Enfin, au niveau économique, un accord négocié par l’Onu et les Etats-Unis en septembre dernier a permis la reprise de la production pétrolière qui a atteint 1,3 million de barils par jour début décembre. L’accord visait à mettre fin au blocus du secteur pétrolier à l’échelle du pays que Haftar avait imposé depuis janvier 2020, car il accusait la Banque Centrale basée à Tripoli de détourner les recettes de l’exportation du brut. Cependant, les craintes se multiplient quant à un nouvel arrêt de la production si un différend sur la gestion des revenus pétroliers n’est pas résolu. Le litige porte sur les procédures controversées de paiement des ventes de pétrole que le gouvernement basé à Tripoli et la National Oil Corporation (NOC) ont mises en place en septembre dernier. Conformément à cet accord, le GNA et la NOC ont modifié la gestion des revenus pétroliers, s’écartant de la procédure établie sous le régime de Muammar Kadhafi, par laquelle les compagnies pétrolières internationales effectuaient leurs paiements à la « Banque étrangère libyenne », qui transférait automatiquement l’argent dans les coffres de la Banque Centrale.

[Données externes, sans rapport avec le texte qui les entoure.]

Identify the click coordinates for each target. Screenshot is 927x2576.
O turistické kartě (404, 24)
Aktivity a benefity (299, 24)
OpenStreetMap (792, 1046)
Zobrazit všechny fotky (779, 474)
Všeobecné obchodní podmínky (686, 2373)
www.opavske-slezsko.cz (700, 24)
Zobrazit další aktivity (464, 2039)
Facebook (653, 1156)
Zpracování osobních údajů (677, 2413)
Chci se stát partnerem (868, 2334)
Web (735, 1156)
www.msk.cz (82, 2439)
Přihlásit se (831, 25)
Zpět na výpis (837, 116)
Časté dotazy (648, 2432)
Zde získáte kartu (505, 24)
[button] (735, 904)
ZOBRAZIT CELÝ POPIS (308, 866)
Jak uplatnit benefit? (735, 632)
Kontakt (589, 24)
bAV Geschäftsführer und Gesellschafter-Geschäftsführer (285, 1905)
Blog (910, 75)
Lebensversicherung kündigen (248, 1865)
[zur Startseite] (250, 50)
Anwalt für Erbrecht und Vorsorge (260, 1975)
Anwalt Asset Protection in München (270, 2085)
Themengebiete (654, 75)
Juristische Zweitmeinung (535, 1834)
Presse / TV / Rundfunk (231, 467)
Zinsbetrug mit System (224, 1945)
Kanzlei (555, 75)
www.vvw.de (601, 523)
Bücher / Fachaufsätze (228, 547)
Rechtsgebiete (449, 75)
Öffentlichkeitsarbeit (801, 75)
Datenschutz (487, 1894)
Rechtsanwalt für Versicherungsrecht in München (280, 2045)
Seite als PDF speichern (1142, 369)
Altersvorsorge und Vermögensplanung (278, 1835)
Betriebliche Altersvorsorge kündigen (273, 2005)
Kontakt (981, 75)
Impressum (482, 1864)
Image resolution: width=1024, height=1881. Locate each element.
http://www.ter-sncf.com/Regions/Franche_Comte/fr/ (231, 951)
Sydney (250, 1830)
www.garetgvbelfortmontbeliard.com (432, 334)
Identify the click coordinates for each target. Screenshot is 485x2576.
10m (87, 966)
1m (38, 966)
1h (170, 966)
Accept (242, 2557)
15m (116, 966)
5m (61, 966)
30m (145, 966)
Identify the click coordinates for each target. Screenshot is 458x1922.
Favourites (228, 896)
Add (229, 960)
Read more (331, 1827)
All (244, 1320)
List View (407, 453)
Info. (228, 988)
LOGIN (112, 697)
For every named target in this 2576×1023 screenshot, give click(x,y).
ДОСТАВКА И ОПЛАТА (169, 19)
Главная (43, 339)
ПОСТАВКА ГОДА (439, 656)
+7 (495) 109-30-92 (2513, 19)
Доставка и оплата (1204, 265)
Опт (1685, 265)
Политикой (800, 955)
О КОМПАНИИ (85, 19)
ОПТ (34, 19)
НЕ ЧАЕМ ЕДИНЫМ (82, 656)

Depuis octobre dernier, la NOC conserve « temporairement » les recettes de l’exportation pétrolière sur son propre compte auprès de la Banque étrangère libyenne, en attendant la formation d’un nouveau gouvernement d’unité et la réunification de la Banque Centrale, divisée depuis 2015 en une banque internationalement reconnue, basée à Tripoli, et une succursale parallèle mais non reconnue internationalement à l’est, alliée aux rivaux du GNA. Ce mécanisme doit expirer fin décembre. Mais sans progrès substantiel dans les négociations politiques pour former un nouveau gouvernement ou réunifier la Banque Centrale, le sort de l’accord de septembre semble incertain. S’il est maintenu, comme le préfère la NOC, les recettes des ventes pétrolières resteront intactes sur le compte de la société pétrolière. Mais cela posera le problème de savoir comment, en l’absence de revenus qui lui reviennent, la Banque Centrale s’acquittera de ses obligations budgétaires. Si au contraire le mécanisme de paiement précédent est rétabli à la fin de l’année, comme le souhaite la Banque Centrale de Tripoli, l’ANL pourrait réimposer son blocus pétrolier.